The GRUB Legacy to GRUB 2 transition is a part of the lenny (stable) to squeeze (testing) Debian release upgrade. The transition is not automatic, but it is quite easy to carry out: During the release upgrade (apt-get dist-upgrade) I was presented with the following menu


Configuring grub-pc

GRUB upgrade scripts have detected a GRUB Legacy setup in /boot/grub.

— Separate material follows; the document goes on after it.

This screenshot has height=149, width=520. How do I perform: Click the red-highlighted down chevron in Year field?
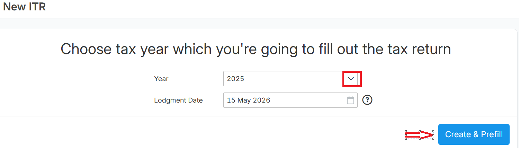tap(351, 79)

In order to replace the Legacy version of GRUB in your system, it is recommended that /boot/grub/menu.lst is adjusted to chainload GRUB 2 from your existing GRUB Legacy setup. This step may be automaticaly performed now.

It's recommended that you accept chainloading GRUB 2 from menu.lst, and verify that your new GRUB 2 setup is functional for you, before you install it directly to your MBR (Master Boot Record).

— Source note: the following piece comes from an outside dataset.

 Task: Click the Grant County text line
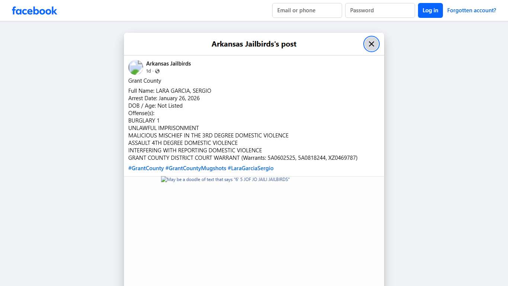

In either case, whenever you want GRUB 2 to be loaded directly from MBR, you can do so by issuing (as root) the following command:

upgrade-from-grub-legacy

Chainload from menu.lst? [YES/no]

Obviously I answered the default (yes, why not?), and I also answered yes to the other GRUB-related question that I was presented [just keep the Spanish keyboard and the video mode I like for the data terminals (tty)]:


Configuring grub-pc

The following Linux command line was extracted from /etc/default/grub or the `kopt' parameter in GRUB Legacy's menu.lst. Please verify that it is correct, and modify it if necessary.

Linux command line:

lang=es vga=792

[Ok]

Once the dist-upgrade finished, I rebooted the system and the chainload proved to work correctly, the new GRUB2 menu was completely operational. Then I ran the upgrade-from-grub-legacy command, and the difficult question showed up:


Configuring grub-pc

The grub-pc package is being upgraded. This menu allows you to select which devices you'd like grub-install to be automatically run for, if any.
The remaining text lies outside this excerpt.